そこで、本シンポジウムでは、金融機関や企業の方などもゲスト講師に招き、上記テーマに対して考察を行うために、相澤朋子さん (日本大学商学部 講師、神戸大学経済経営研究所 非常勤講師) による総合司会のもと、講演とパネルディスカッションを行いました。

 

石田 武裕/株式会社船井総合研究所 価値向上支援本部 財務支援部 マネージャー

最初に北野重人教授 (神戸大学経済経営研究所長) による挨拶がありました。続く第1部では、2名の方による基調講演が行われました。最初は家森信善教授 (神戸大学経済経営研究所 教授・同地域共創研究推進センター長) が「経営者保証改革の必要性」について、2番目に石田武裕さん (株式会社船井総合研究所 価値向上支援本部 財務支援部 マネージャー) が「経営者保証と企業経営」について講演を行いました。

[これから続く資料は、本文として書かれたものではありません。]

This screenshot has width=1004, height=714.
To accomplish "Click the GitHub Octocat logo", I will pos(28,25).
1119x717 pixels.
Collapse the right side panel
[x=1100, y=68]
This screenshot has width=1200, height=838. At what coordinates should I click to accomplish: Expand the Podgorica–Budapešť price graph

左より日下 智晴 (神戸大学経済経営研究所 客員教授、日下企業経営相談所 代表、商工中金 社外取締役) 、横見 真一 (広島銀行 取締役常務執行役員) 、二宮 雅則 (愛媛銀行 審査第二部長)

第2部では、2つのパネルディスカッションが行われました。最初は日下智晴さん (神戸大学経済経営研究所 客員教授・日下企業経営相談所 代表・商工中金 社外取締役) の司会により、横見真一さん (広島銀行 取締役常務執行役員) 、二宮雅則さん (愛媛銀行 審査第二部長) らがパネリストとして参加し、「地域けん引企業を創出するための金融機関のあり方」をテーマに議論が行われました。地域の企業を支える側として、自行の「経営者保証に関するガイドライン」の取組状況や、経営者株式担保といった経営者保証に依存しない融資の取り組みについて紹介されました。

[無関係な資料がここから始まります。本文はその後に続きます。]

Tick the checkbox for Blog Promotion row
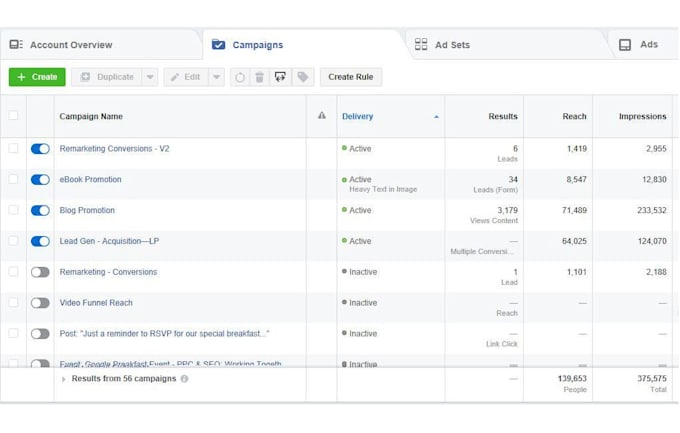 [x=13, y=210]
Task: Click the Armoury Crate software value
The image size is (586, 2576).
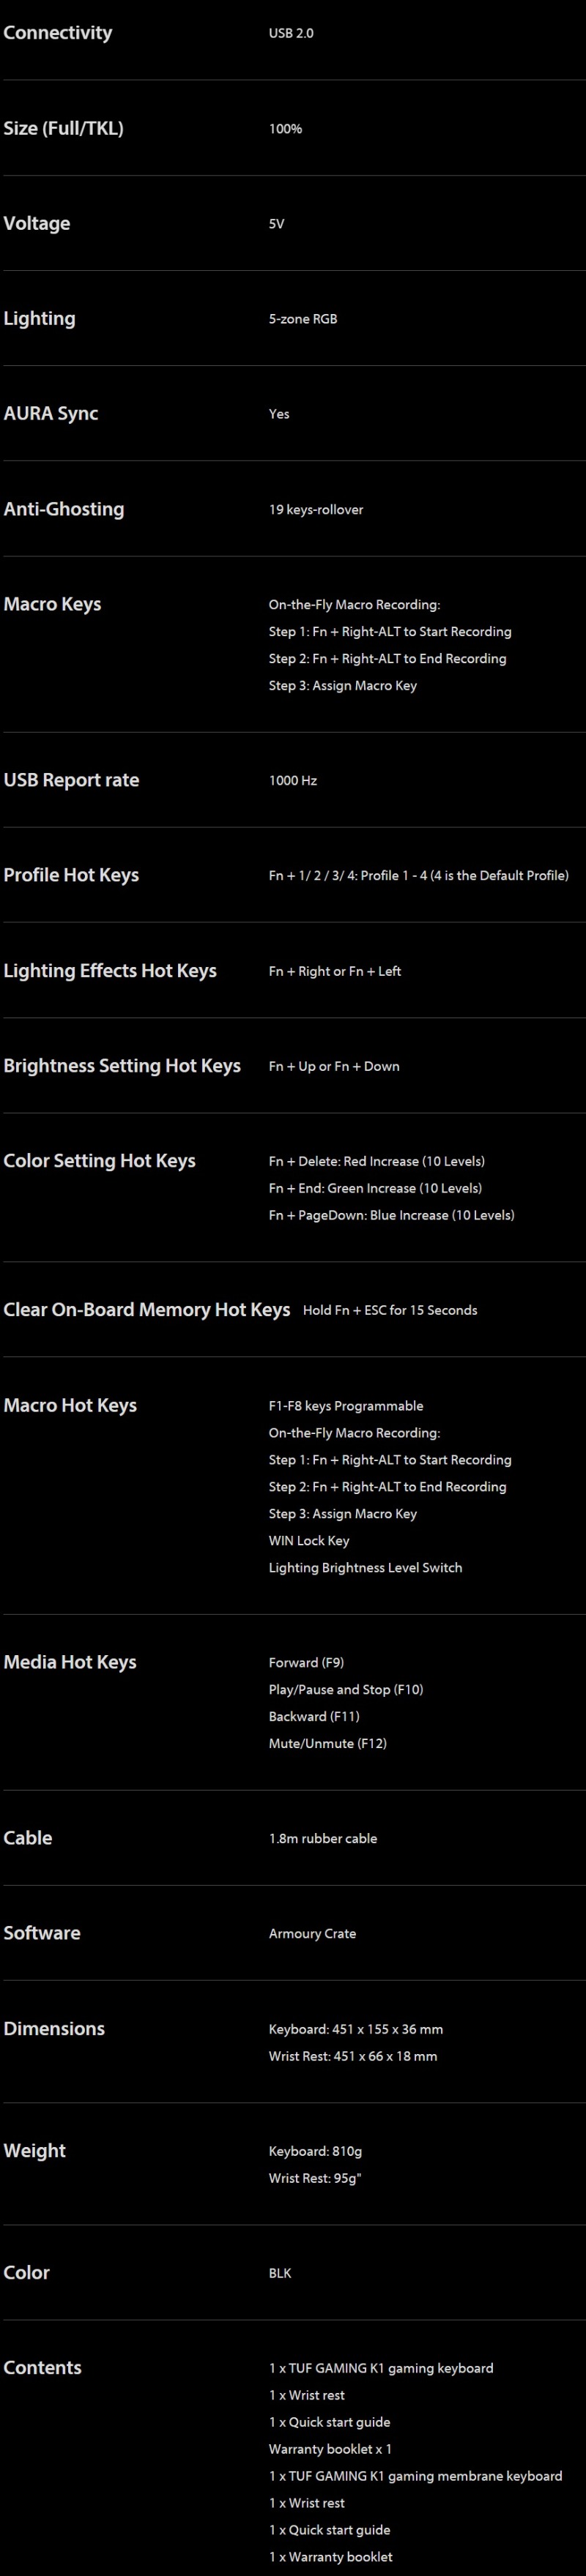Action: point(312,1934)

続いて竹内実門さん (株式会社船井総合研究所 財務支援部 マネージング・ディレクター) の司会により、佐々木由津子さん (バイオコミュニケーションズ株式会社 代表取締役) 、嶋澤徹さん (株式会社嶋澤啓工務店 代表取締役) らがパネリストとして参加し、「地方企業の成長とファイナンス政策」をテーマに、議論が行われました。経営者保証解除までどのような軌跡をたどったのか、経営者保証の解除に踏み切ったターニングポイントや苦労した点など、それぞれの視点からのお話が紹介されました。

最後に、真貝大介さん (株式会社船井総合研究所 代表取締役社長 社長執行役員) から閉会の挨拶をいただきました。

左より竹内 実門 (株式会社船井総合研究所 財務支援部 マネージング・ディレクター) 、佐々木 由津子 (バイオコミュニケーションズ株式会社 代表取締役) 、嶋澤 徹 (株式会社嶋澤啓工務店 代表取締役)
真貝 大介 /株式会社船井総合研究所 代表取締役社長 社長執行役員

 シンポジウムはハイブリッド形式で行われ、出光佐三六甲台講堂に直接ご来場いただいた28名、Zoomウェビナーで参加された64名、計92名の企業・組織と個人の方にご参加いただきました。

参加者の皆様からは、「中小企業金融に関する産 (官) 学金の多方面からの意見が聞けたので大変有意義だった」「経営者側の視点から話を聞くことができ、大変共感した」といったご意見があり、これまでの経営者保証の問題点が浮き彫りになったシンポジウムでとても参考になったと高い評価の声をいただきました。